Upload and label training images
Once the project is created, upload sample images. In this case, I uploaded 20 pictures of Sydney taxis that I got using image search on the internet.
After loading the training images, you will need to go through them and label the number plates.
The screenshot above shows a training image, with a manually labelled number plate in the image.
Train model
Start the training process once all training images are labelled. The first time training is kicked off; it could take a while to finish. For this example, I used quick training.
Once training is complete, the tool will present the performance metrics of the trained model. It is essential to observe the precision and recall of the trained model to determine the relevance and quality of the model to the application requirements.

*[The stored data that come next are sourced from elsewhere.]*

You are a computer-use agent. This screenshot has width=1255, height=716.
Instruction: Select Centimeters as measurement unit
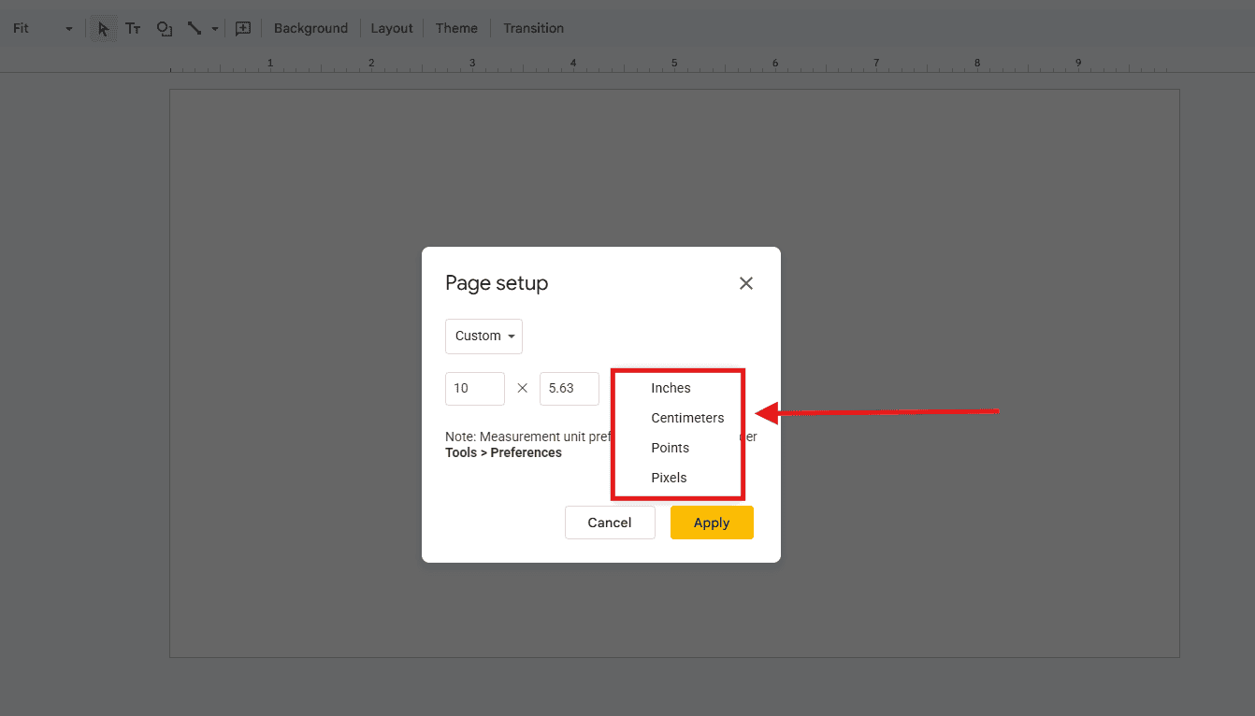pyautogui.click(x=687, y=418)
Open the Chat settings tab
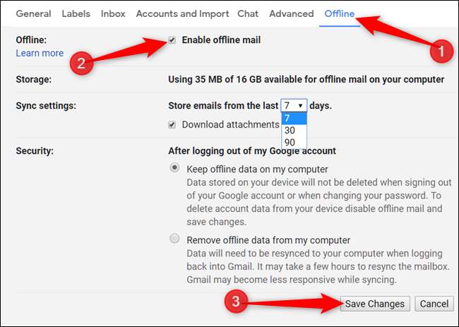This screenshot has height=327, width=459. [248, 13]
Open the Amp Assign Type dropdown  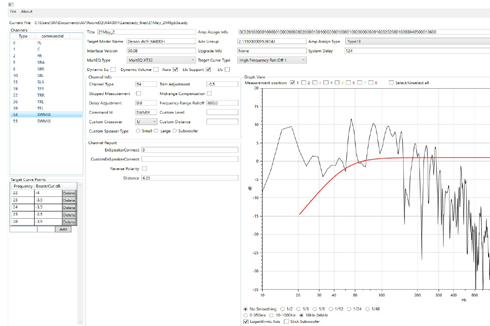(417, 41)
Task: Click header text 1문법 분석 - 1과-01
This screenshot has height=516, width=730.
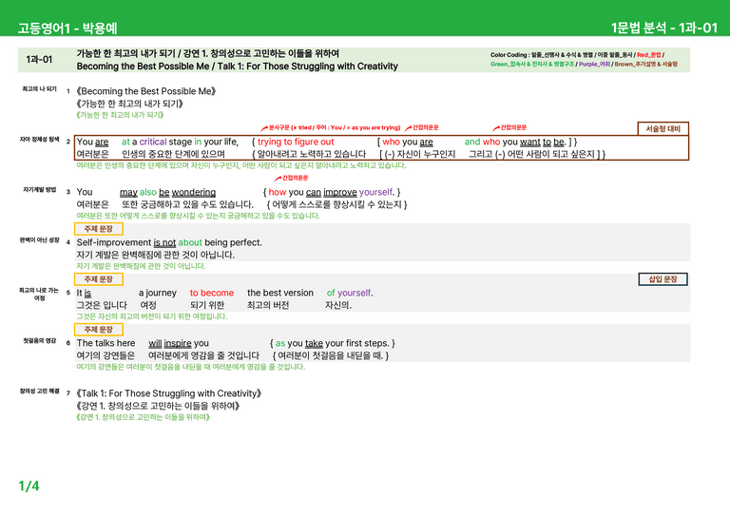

Additional training may be required if these results are not satisfactory.
Last, by using the Quick Test function, you could validate the model against a holdout data set. This tool is also useful to understand the type of response to expect from the prediction API.
Publish trained model
Once a trained model is ready and is providing adequate results, the model will need to be published as a REST API to be consumed by downstream applications.
Publishing generates the URL and authentication key for the model.
The code
A custom vision model was trained to detect a number plate in an image, and the predicition API for the trained model was published to be used in this example. This Jupyter notebook (link) on GitHub illustrates how to put together the object detection and then OCR to detect and recognise the text in a number plate.
The following sections explain the different parts of the code.
APIs
APIs for custom vision and computer vision is used in this example. The secrets.ini
file in the code example should include the access keys and URLs for the published customvision.ai prediction API (from the previous section) and API to Azure Cognitive Services instance.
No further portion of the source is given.